Всем, от законной жены до простой служанки, от наложницы до горничной, — всем следовало пройти через ложе главы семьи. В конечном счете это являлось гарантией покорности. Женщины не требовали иного вознаграждения, помимо возможности время от времени удовлетворять желание мужчины, вещью которого считались. Известны случаи, когда рабыни кончали с собой из-за пренебрежения господина. На шее все они носили опечатанную цепь с бронзовой табличкой, на которой было указано имя их хозяина и дата покупки.
* * *
Рабы-мужчины в Вавилоне — те, что не выполняли никакой домашней работы, государственные рабы — использовались на городском строительстве. Под присмотром вооруженных кожаными плетками надсмотрщиков они с утра до ночи возводили гигантские монументы, великолепные дворцы, не имеющие себе равных храмы. За ними не признавалось право ни на усталость, ни на болезнь. Когда раб отказывался работать, его забивали насмерть.
Бунт, побег сурово карались как собственником, так и на общественных работах. Ссылали на каторгу, сажали в клетку, на кол, заживо сдирали кожу, распинали на кресте, вырывали глаза, отрезали половые органы.
По отношению к взбунтовавшемуся рабу закон был очень суров. Вавилонянин, убивший своего раба без причины, подвергался простому штрафу в размере одной полумеры зерна.
* * *
— Ну что ж, я взгляну на малышку, — сказал Виетрикс, — раз уж ты настаиваешь, мой добрый Нафтали. Маленькое чудо, говоришь? К несчастью, боюсь, я буду чересчур придирчив, потому что прошедшим вечером одна египетская куртизанка на несколько часов лишила меня моральных и физических сил, по крайней мере, всякого желания.
Маленькая рабыня действительно спала, крепко сжав кулаки, когда толстая ассирийка, которую Виетрикс только что произвел в кухарки, пришла будить ее. Девочка поднялась с трудом, однако, привыкшая к грубости, покорно последовала за старшей.

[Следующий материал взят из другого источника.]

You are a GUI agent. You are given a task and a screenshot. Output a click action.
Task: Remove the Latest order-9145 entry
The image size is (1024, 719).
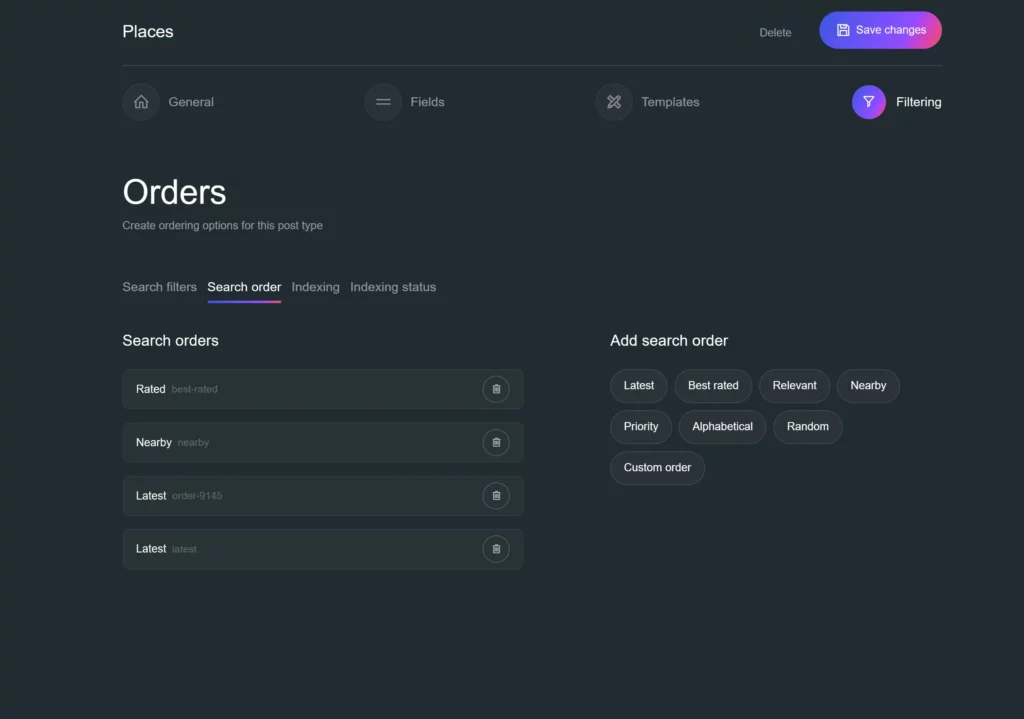[496, 496]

— Что за чертовка эта египтянка! — продолжал размышлять Виетрикс, в мозгу которого все еще витали пары нектара. — Вот что, в память о ней назову девочку Ануке. Ануке! Нафтали, что ты об этом думаешь?
— Если ты хочешь сохранить имя независимо от религии, то, разумеется, это подходит. Единственная мудрость…
— Мудрость? Нет, мудрость оставим на завтра, — воспротивился Виетрикс. — Сегодня у меня дела посерьезней. Итак, пусть это дитя скинет свои покровы!
Девочка предстала перед своим господином. Но едва она увидела Виетрикса, ее словно обуял страх. Спрятав лицо в ладони, она отвернулась.
— Это еще что! — прикрикнула кухарка и, резко схватившись рукой за тунику ребенка, следуя приказанию господина, попыталась вырвать ее у девочки.